Treffender als "Arbeiten" wäre für Investoren wie Förberg und Gardell vermutlich das Verb "Abwarten". Cevian liess ABB die Probleme selbst lösen, vermied so die größten Risiken und wagte den Einstieg erst, als der Aktienkurs Jahre nach dem heftigen Einbruch in der Finanzkrise noch immer nicht auf den alten Hochständen zurück war.

Als Cevian 2015 zugriff, blieb in dem Konzern bald kein Stein mehr auf dem anderen. Im Tandem mit der schwedischen Industriellenfamilie und ABB-Grossaktionärin Wallenberg (10,03%) sorgten die Skandinavier zunächst dafür, dass ABB das traditionsreiche Geschäft mit der Stromübertragung an Hitachi veräußerte, um alsbald mit der Wahl von Björn Rosengren die 17-jährige Abwesenheit schwedischer CEOs zu beenden. Schon drei Jahre zuvor erreichten Cevian und die Wallenbergs, dass Förberg als scharfer Kritiker des damaligen CEO Ulrich Spiesshofer in den ABB-Verwaltungsrat gewählt wurde.

Ganz im Stil von Martin Ebner, der es in seinen besten Zeiten sehr gut verstanden hatte, in der einschlägigen Finanzpresse Wind für seine Investments zu machen, operiert auch Cevian. Frühzeitig und medienwirksam nannten Gardell und Förberg ein Kursziel für die ABB-Aktie von 35 sfr. Als dieses 2022, sieben Jahre später, tatsächlich erreicht war legten sie mit 50 sfr sogleich ein neues Kursziel fest. Nicht an die große Glocke hängten die Schweden freilich die Tatsache, dass sie zu jenem Zeitpunkt bereits dabei waren, ihre ABB-Aktien wieder zu verkaufen. Erst Anfang August, als die Beteiligung unter die meldepflichtige Marke von 3% zurückglitt, erfolgte die Bestätigung.
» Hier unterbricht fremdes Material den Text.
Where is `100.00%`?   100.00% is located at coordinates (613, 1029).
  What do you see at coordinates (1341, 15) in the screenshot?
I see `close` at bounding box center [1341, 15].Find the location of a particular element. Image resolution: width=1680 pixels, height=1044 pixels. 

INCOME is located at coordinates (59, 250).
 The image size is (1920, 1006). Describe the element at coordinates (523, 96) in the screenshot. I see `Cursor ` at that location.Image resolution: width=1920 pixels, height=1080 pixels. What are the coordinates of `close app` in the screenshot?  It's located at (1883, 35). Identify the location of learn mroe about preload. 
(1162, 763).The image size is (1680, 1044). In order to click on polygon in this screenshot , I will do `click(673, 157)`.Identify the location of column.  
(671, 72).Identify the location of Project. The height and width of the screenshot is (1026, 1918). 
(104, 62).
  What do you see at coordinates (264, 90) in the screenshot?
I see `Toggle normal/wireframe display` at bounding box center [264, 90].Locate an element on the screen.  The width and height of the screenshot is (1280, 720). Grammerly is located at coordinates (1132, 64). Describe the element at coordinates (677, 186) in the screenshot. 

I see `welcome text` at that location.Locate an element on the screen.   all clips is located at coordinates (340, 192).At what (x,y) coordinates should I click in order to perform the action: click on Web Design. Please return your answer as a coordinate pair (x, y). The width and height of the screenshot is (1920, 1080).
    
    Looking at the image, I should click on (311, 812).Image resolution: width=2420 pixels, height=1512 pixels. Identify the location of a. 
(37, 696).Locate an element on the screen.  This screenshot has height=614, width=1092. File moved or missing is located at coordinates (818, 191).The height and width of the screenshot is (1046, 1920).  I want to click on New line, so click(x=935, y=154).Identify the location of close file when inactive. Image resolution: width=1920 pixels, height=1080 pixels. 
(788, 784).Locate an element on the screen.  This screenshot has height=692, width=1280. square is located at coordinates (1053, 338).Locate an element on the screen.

Mit einem investierten Vermögen von rund 150 Mrd. skr oder umgerechnet etwa 12 Mrd. sfr gilt Cevian als Europas größter Aktivistenfonds. Aktionärsaktivisten versuchen definitionsgemäß Einfluss auf die Strategie der Unternehmen zu nehmen, in die sie investieren. Mit dem Ziel vor Augen, einen höheren Aktienkurs zu erreichen, mobilisieren diese Investoren gezielt die breite Masse der Trittbrettfahrer an der Börse. Methoden zur Stärkung der eigenen Glaubwürdigkeit sind einerseits öffentliche Diskreditierung von Widersachern und die ostentative Darstellung der eigenen Überlegenheit. Förberg sagt: "Wir haben ein Investmentmodell gebaut, das es uns erlaubt, die Firmen besser zu verstehen als die allermeisten." Überprüfen lässt sich seine Behauptung nicht.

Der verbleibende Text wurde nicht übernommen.